One of Missouri’s leading advocates for the disabled has died in St. Louis. 73-year old Max Starkloff was a paraplegic who founded Paraquad, an organization that helps disabled people live independently.

He once said that if there was a magic pill that would end his paralysis, he would not take it.  AUDIO: 25

Starkloff ws paralyzed, except for some limited movement of his left arm, after a car crash in 1959. He rejected the idea that the disabled should be warehoused out view of non-disabled society during the 12 years he was at a nursing home.  AUDIO: 14 sec

He founded Paraquad. and became a persuasive voice in social and political circles advocating for the civil rights of the disabled. AUDIO: 9 sec

He and his wife founded the Starkloff Institute in 2002, an organization that encourages employers to hire people with disabilities.   But Starkloff said the disabled still have a hard time getting jobs. AUDIO: :29 sec

Starkloff was a leader in efforts ranging from curb cuts so people with wheelchairs could cross streets (St. Louis took that step in 1972 at his urging) to getting wheelchair lifts installed on buses (The BiState transit system in St. Louis was the first transit system in the nation to install them), to making the St. Louis Zoo more accessible to the disabled.  He was a leader in the movement that led to passage of the Americans With Disabilities Law in 1990.

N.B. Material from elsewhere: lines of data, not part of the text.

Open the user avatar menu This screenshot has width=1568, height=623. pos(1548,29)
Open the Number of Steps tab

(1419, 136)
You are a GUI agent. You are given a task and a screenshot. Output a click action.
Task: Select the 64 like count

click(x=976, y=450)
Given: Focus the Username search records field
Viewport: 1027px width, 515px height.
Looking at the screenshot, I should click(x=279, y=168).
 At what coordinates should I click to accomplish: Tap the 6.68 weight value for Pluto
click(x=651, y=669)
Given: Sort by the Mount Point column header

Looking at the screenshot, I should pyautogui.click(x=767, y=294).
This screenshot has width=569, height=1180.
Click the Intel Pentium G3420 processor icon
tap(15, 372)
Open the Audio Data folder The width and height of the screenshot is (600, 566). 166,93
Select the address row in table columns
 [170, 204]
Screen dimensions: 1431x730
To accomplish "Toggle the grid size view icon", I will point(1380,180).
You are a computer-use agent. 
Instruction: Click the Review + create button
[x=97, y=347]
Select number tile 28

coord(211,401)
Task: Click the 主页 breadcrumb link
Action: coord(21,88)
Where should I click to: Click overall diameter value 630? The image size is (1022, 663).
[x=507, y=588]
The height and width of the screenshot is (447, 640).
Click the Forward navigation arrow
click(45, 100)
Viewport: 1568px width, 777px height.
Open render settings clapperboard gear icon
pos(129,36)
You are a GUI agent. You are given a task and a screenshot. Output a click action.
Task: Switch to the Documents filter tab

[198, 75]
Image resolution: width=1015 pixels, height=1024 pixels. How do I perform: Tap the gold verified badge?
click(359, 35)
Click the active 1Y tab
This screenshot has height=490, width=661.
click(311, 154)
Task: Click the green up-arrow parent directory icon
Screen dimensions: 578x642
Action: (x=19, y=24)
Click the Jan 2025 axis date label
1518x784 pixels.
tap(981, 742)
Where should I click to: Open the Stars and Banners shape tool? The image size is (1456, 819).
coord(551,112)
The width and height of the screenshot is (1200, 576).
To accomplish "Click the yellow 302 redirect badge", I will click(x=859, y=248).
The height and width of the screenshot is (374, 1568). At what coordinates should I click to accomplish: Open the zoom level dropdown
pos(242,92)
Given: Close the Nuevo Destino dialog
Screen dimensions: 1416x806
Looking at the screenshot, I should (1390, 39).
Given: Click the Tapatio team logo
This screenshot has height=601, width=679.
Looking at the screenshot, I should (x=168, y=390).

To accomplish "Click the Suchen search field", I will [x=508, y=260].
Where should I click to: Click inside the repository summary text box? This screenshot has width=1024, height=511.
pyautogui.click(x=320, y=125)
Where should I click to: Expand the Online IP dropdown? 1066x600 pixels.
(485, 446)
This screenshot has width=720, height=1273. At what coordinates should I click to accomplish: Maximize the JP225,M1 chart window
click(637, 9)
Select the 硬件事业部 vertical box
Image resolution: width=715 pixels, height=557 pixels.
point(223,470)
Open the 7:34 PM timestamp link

Twenty years later, last June, he helped celebrate the passage with the opening of a special exhibit at the History Museum in St. Louis. AUDIO: 13 sec

But, he once recalled, some people never got the word. AUDIO:  25 sec

St. Louis Mayor Francis Slay says the designs and operating practices of Missouri’s public buildings, the Metro transportation system, the zoo, and even the new Busch Stadium were influenced by Starkloff’s advice.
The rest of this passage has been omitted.